Estimadas y estimados, en los tiempos que vivimos, la solidez espiritual de los cristianos que formamos las comunidades eclesiales es muy necesaria. En un tiempo de fragmentación de los conocimientos, dispersión existencial, precariedad en las relaciones personales y, además, de coexistencia con hechos absolutamente desconcertantes para la propia vida de la Iglesia, tan solo una vida espiritual firme nos puede salvar del naufragio. La liturgia del Viernes Santo usa la imagen del naufragio para indicar el valor redentor de la cruz de Jesús. Sin el Evangelio nos hundiríamos y, como Pedro, tendríamos que exclamar: «Señor, ¡sálvame!» (Mt 14,30). En la fachada del Nacimiento de la Sagrada Familia, con grandes letras, el arquitecto Antonio Gaudí lo escribió en plural —y en latín— sobre el mar que tiene que atravesar la frágil barca de la Iglesia guiada por Pedro: «Salva nos!». El arquitecto de Dios subrayó la dimensión eclesial del texto de Mateo reconvirtiendo el singular en plural: «¡Sálvanos!». Efectivamente, sin la mano extendida y fuerte de Jesús, Pedro y, con él, cualquier discípulo, sería víctima de la fuerza que arrastra hacia la peor de las muertes, la espiritual. El Evangelio de Jesús, vivido interiormente y compartido sin miedos, preserva del naufragio espiritual. De lo contrario, este mundo inestable y ambiguo, acabaría descoyuntando la voluntad e hiriendo gravemente el gozo de la vida cristiana.
El paso previo al desastre es la indiferencia que agua la vida de oración y la vivencia de la fe, lo decía la semana pasada. En la primera carta de Juan se dice que «hay un pecado que es de muerte» (5,16). Este pecado es, hoy, la indiferencia progresiva, el enfriamiento que hace que te vuelvas superficial y vacío y facilita que la fuerza del mal te posea de manera especial. El mismo Jesús lo anuncia en el último discurso antes de la pasión: «y, al crecer la maldad, se enfriará el amor en la mayoría» (Mt 24,12). La caridad es como un fuego que pierde intensidad y llega a apagarse cuando no se pone freno a la fuerza del mal que actúa en el mundo y que lleva a los discípulos a la perdición. Nadie es inmune a este enfriamiento del amor. Porque, como dice el apóstol, «el que se crea seguro, cuídese de no caer.» (1 Co 10,12).

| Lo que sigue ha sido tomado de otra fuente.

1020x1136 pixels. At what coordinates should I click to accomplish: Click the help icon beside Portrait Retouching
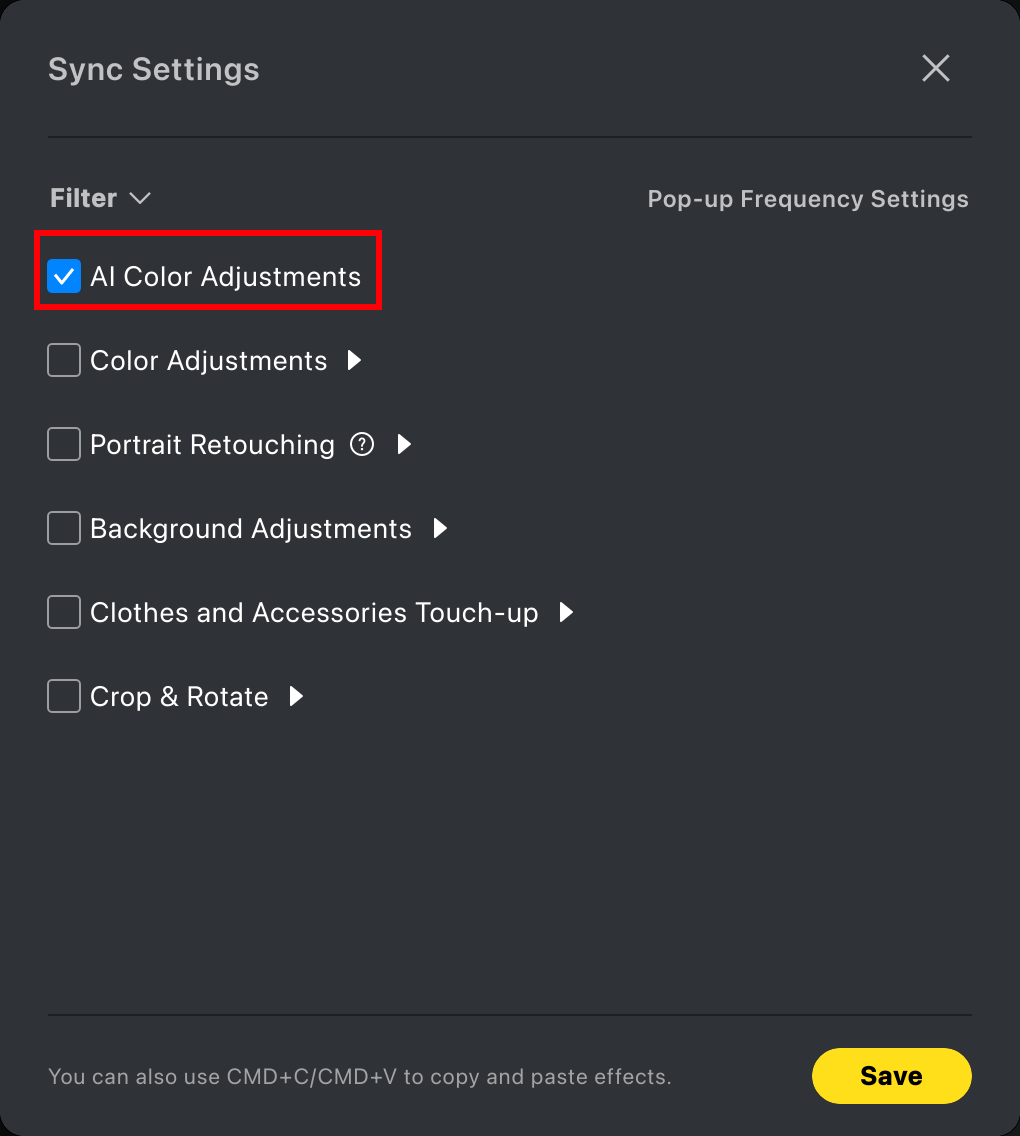(x=361, y=444)
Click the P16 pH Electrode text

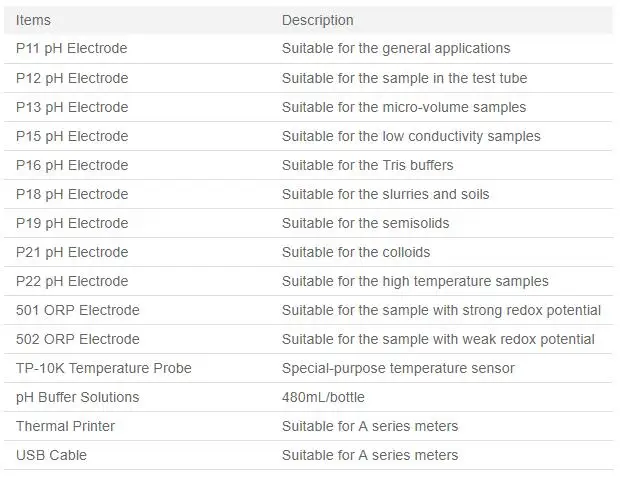[x=72, y=165]
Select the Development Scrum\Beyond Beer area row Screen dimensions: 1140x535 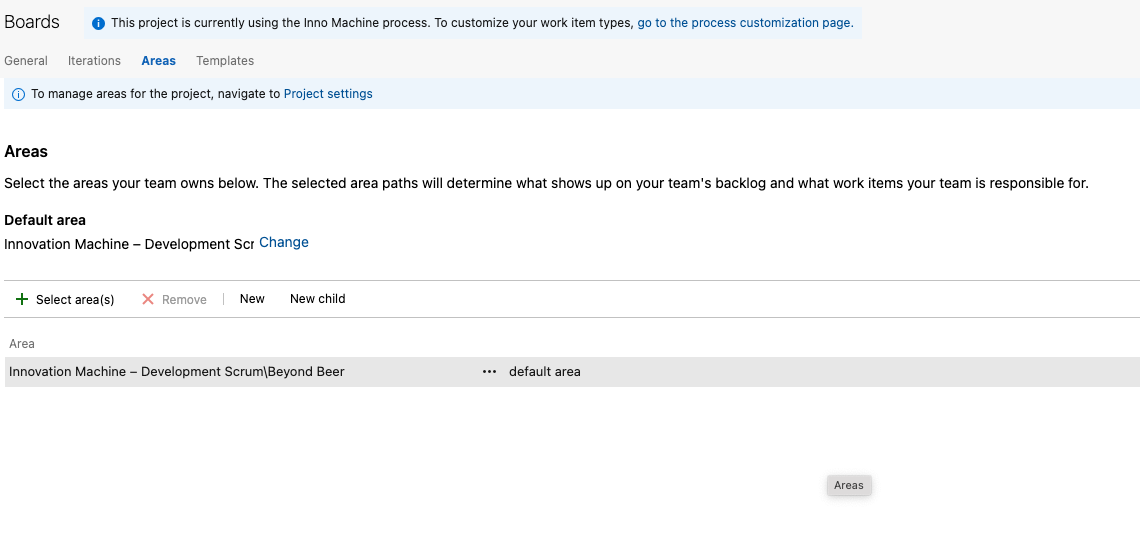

El papa Francisco afirma que ante las dificultades hay que permanecer «firmes alrededor de Dios que ama y que sostiene. Desde esta firmeza interior es posible aguantar, soportar las contrariedades, los vaivenes de la vida, y también las agresiones de los otros, sus infidelidades y sus defectos». Y añade: «A partir de esta solidez interior, el testimonio de santidad, en nuestro mundo acelerado, voluble y agresivo, está hecho de paciencia y constancia en el bien» (Gaudete et exsultate, 112). Que esta sea nuestra actitud, haciendo nuestra la súplica de Pedro: «Señor, ¡sálvanos!».